** Provided records follows **

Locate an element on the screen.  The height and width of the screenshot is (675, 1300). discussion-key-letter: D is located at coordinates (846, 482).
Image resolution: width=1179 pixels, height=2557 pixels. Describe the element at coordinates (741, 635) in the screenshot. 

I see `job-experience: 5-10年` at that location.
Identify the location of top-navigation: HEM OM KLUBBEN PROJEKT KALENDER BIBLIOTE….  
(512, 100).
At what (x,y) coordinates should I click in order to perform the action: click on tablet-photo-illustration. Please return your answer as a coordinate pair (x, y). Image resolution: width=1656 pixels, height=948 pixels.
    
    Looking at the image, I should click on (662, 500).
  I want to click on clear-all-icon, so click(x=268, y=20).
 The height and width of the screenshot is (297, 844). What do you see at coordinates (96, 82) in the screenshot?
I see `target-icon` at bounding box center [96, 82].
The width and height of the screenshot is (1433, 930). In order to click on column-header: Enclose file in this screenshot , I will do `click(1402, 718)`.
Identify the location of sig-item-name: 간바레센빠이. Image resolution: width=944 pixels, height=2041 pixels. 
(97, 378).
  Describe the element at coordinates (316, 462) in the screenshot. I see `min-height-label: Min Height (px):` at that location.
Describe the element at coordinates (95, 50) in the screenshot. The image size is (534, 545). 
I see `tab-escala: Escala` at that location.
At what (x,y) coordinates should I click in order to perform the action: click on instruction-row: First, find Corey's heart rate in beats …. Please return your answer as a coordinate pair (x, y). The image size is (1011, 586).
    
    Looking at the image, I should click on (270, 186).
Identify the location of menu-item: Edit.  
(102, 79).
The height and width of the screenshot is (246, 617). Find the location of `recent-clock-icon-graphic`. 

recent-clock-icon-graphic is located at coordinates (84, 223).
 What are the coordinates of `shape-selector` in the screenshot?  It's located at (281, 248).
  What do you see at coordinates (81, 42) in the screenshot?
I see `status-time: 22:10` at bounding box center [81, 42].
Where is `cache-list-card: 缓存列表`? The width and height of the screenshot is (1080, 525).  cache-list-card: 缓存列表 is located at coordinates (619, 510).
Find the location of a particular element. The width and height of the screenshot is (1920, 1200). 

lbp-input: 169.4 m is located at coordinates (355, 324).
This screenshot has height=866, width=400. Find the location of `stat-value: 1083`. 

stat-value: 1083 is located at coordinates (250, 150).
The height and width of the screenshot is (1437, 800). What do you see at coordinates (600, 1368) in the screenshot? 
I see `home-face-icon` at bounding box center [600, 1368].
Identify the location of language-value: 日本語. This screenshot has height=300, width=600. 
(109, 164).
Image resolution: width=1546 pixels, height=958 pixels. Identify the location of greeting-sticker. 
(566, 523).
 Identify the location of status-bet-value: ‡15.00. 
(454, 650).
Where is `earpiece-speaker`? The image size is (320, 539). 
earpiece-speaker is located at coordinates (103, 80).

** End of Provided records **

Problem to work on -
Please give the stretch of the material from the line that contains "Identify the location of sig-item-name: 간바레센빠이." through the line that contains "center [81, 42]." again, replacing "Identify" with "Locate" and leaving everything else unchanged.

The answer -
Locate the location of sig-item-name: 간바레센빠이. Image resolution: width=944 pixels, height=2041 pixels. 
(97, 378).
  Describe the element at coordinates (316, 462) in the screenshot. I see `min-height-label: Min Height (px):` at that location.
Describe the element at coordinates (95, 50) in the screenshot. The image size is (534, 545). 
I see `tab-escala: Escala` at that location.
At what (x,y) coordinates should I click in order to perform the action: click on instruction-row: First, find Corey's heart rate in beats …. Please return your answer as a coordinate pair (x, y). The image size is (1011, 586).
    
    Looking at the image, I should click on (270, 186).
Locate the location of menu-item: Edit.  
(102, 79).
The height and width of the screenshot is (246, 617). Find the location of `recent-clock-icon-graphic`. 

recent-clock-icon-graphic is located at coordinates (84, 223).
 What are the coordinates of `shape-selector` in the screenshot?  It's located at (281, 248).
  What do you see at coordinates (81, 42) in the screenshot?
I see `status-time: 22:10` at bounding box center [81, 42].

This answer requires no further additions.